Miguel Saavedra

Personal information
- Date of birth: July 3, 1983 (age 42)
- Place of birth: Milwaukee, Wisconsin, U.S.
- Height: 5 ft 11 in (1.80 m)
- Position: Midfielder

Senior career*
- Years: Team / Apps / (Gls)
- 2001: Dallas Burn / 0 / (0)
- 2001: → Atlanta Silverbacks (loan) / 1 / (0)
- 2001: → Nashville Metros (loan) / 4 / (0)
- 2002: Chicago Fire / 0 / (0)
- 2002: → Milwaukee Rampage (loan) / 14 / (1)

= Miguel Saavedra =

American soccer player

Miguel Saavedra is an American retired soccer midfielder who played professionally in the USL A-League.
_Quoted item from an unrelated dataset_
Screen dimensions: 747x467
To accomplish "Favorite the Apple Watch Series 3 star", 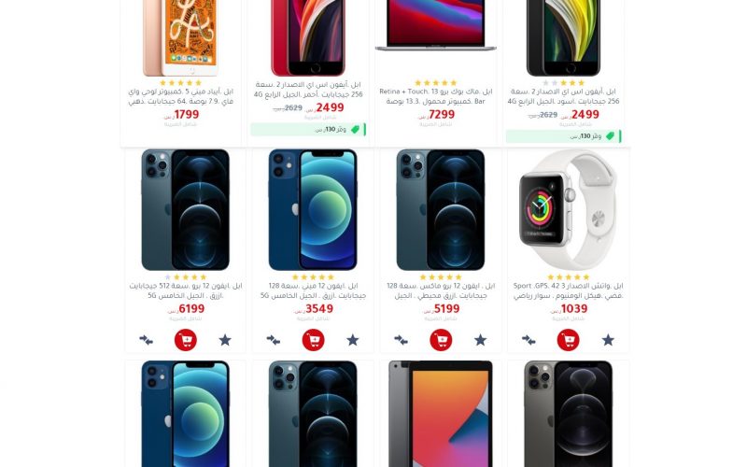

Saavedra, the son of Mexican immigrant parents, grew up in Milwaukee and attended Milwaukee Trade and Technical High School. In January 2001, Saavedra signed with Major League Soccer as a Project 40 player. In February 2001, the Dallas Burn selected Saavedra in the sixth round (66th overall) of the 2001 MLS SuperDraft. On May 25, 2001, Saavedra played one game on loan to the Atlanta Silverbacks of the USL A-League. In June 2001, the Burn sent Saavedra on loan to the Nashville Metros for four games. On January 15, 2002, the Chicago Fire acquired Saavedra and Aleksey Korol from the Burn for the Fire's 2002 sixth round draft pick. Saavedra spent most of the 2002 season on loan to the Milwaukee Rampage, including the USL A-League championship game, won by Milwaukee. Although Saavedra never played a league game with the Fire, in April 2002, he came on in the 78th minute for David Vaudreuil in a quarterfinal loss to Morelia in the 2002 CONCACAF Champions' Cup. The Fire waived Saavedra on November 5, 2002.

Saavedra played several games for the United States men's national under-20 soccer team.